Start of DATA SUPPLIED
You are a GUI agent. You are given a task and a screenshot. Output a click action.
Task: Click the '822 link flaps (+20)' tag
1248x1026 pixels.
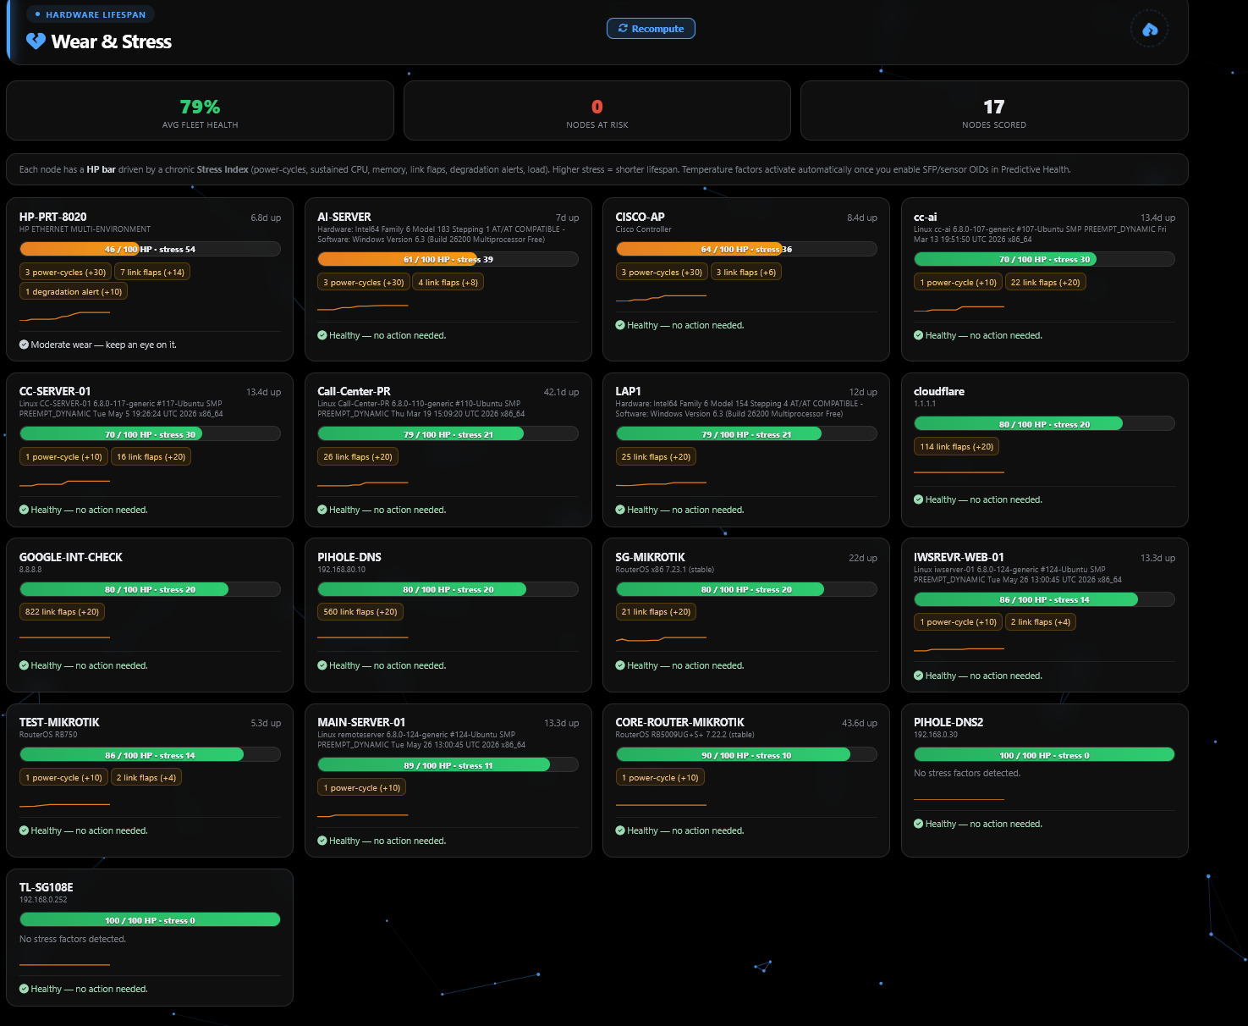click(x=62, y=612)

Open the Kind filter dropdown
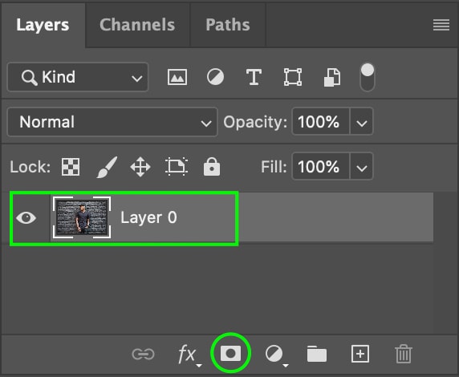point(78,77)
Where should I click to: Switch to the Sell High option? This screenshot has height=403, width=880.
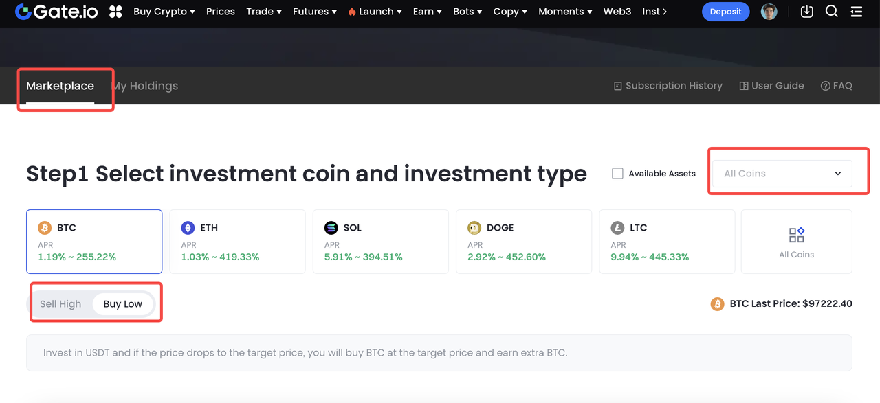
End of DATA SUPPLIED
Retype, exactly and only, the lines from the one containing "1248x1026 pixels." through the end of the entries, both ends included, and omit all pictures.

## SOLUTION
1248x1026 pixels.
click(x=62, y=612)

Open the Kind filter dropdown
point(78,77)
Where should I click to: Switch to the Sell High option? This screenshot has height=403, width=880.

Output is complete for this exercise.